» ページ抜粋
....
本発明に係わる下引層は、支持体と熱現像ハロゲン化銀感光層またはバック層との間に有る層であり、熱現像ハロゲン化銀感光層側またはバック層側の少なくとも何れかの支持体面に塗設した層である。下引層は複数の層から構成されていてもよい。また、本発明の熱現像ハロゲン化銀写真感光材料の熱現像ハロゲン化銀感光層を、下引層を介さなくとも直接支持体上に塗設しても、また支持体を前処理(後述)した面に塗設してもよい。
【0034】
本発明に用いる下引層は水性ポリエステル樹脂を含有することが好ましい(本発明の構成(7))。水性ポリエステルとは、二塩基酸またはそのエステル形成性誘導体とグリコールまたはそのエステル形成性誘導体とを重縮合反応して得られる実質的に線状のポリエステルであり、更に水性であるために、親水性基を有する成分、例えば、スルホン酸塩を有する成分、ジエチレングリコール成分、ポリアルキレングリコール成分、ポリアルキレングリコールジカルボン酸成分等をポリエステル中に共重合成分として導入されたポリエステルをいう。親水性基を有する成分としては、スルホン酸塩を有する芳香族ジカルボン酸が好ましい。
【0035】
上記の水性ポリエステルの二塩基酸成分としては、例えば、テレフタル酸、イソフタル酸、フタル酸、無水フタル酸、2,6−ナフタレンジカルボン酸、1,5−ナフタレンジカルボン酸、1,4−ナフタレンジカルボン酸、2,7−ナフタレンジカルボン酸、1,4−シクロヘキサンジカルボン酸、アジピン酸、セバシン酸、ダイマー酸、マレイン酸、フマール酸、イタコン酸等を用いることが出来る。また、上記スルホン酸塩を有するジカルボン酸としては、スルホン酸アルカリ金属塩の基を有するものが特に好ましく、例えば、4−スルホイソフタル酸、5−スルホイソフタル酸、スルホテレフタル酸、4−スルホフタル酸、4−スルホナフタレン−2,7−ジカルボン酸、5−(4−スルホフェノキシ)イソフタル酸などのアルカリ金属塩を挙げることが出来るが、その中でも5−スルホイソフタル酸ナトリウム塩が特に好ましい。これらのスルホン酸塩を有するジカルボン酸は、水溶性及び耐水性の点から全ジカルボン酸成分に対し5〜15mol%の範囲内、特に6〜10mol%の範囲内で用いることが好ましい。
....
» 課題内容 1
ページ抜粋のうち、「本発明に係わる下引層は、支持」を含む語句で始まり「香族ジカルボン酸が好ましい。」で終わる部分を、一字も変えずにそのまま繰り返してください。
ページ抜粋とこの先の行は、それぞれ出典が異なります。
....
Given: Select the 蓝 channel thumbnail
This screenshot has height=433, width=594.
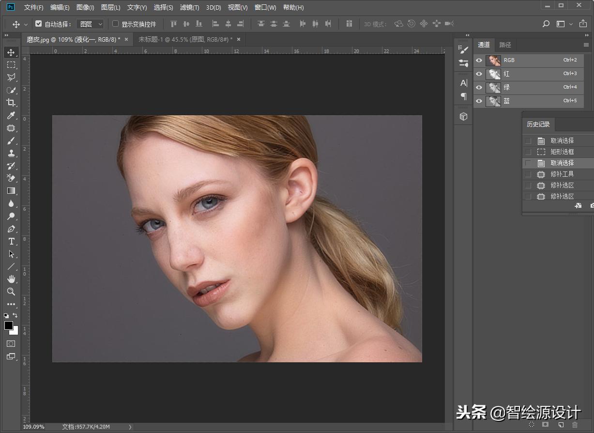Looking at the screenshot, I should pos(494,101).
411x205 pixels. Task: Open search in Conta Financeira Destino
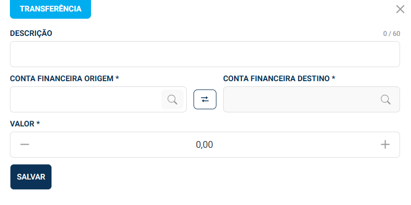pos(386,99)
....
» 課題内容 2
上の行をすべて、「Select」を「Click」に置き換えたうえで、ほかは変えずにもう一度書いてください。画像は答えに含めないでください。

» 正しい答え 1
本発明に係わる下引層は、支持体と熱現像ハロゲン化銀感光層またはバック層との間に有る層であり、熱現像ハロゲン化銀感光層側またはバック層側の少なくとも何れかの支持体面に塗設した層である。下引層は複数の層から構成されていてもよい。また、本発明の熱現像ハロゲン化銀写真感光材料の熱現像ハロゲン化銀感光層を、下引層を介さなくとも直接支持体上に塗設しても、また支持体を前処理(後述)した面に塗設してもよい。
【0034】
本発明に用いる下引層は水性ポリエステル樹脂を含有することが好ましい(本発明の構成(7))。水性ポリエステルとは、二塩基酸またはそのエステル形成性誘導体とグリコールまたはそのエステル形成性誘導体とを重縮合反応して得られる実質的に線状のポリエステルであり、更に水性であるために、親水性基を有する成分、例えば、スルホン酸塩を有する成分、ジエチレングリコール成分、ポリアルキレングリコール成分、ポリアルキレングリコールジカルボン酸成分等をポリエステル中に共重合成分として導入されたポリエステルをいう。親水性基を有する成分としては、スルホン酸塩を有する芳香族ジカルボン酸が好ましい。

» 正しい答え 2
Given: Click the 蓝 channel thumbnail
This screenshot has height=433, width=594.
Looking at the screenshot, I should pos(494,101).
411x205 pixels. Task: Open search in Conta Financeira Destino
pos(386,99)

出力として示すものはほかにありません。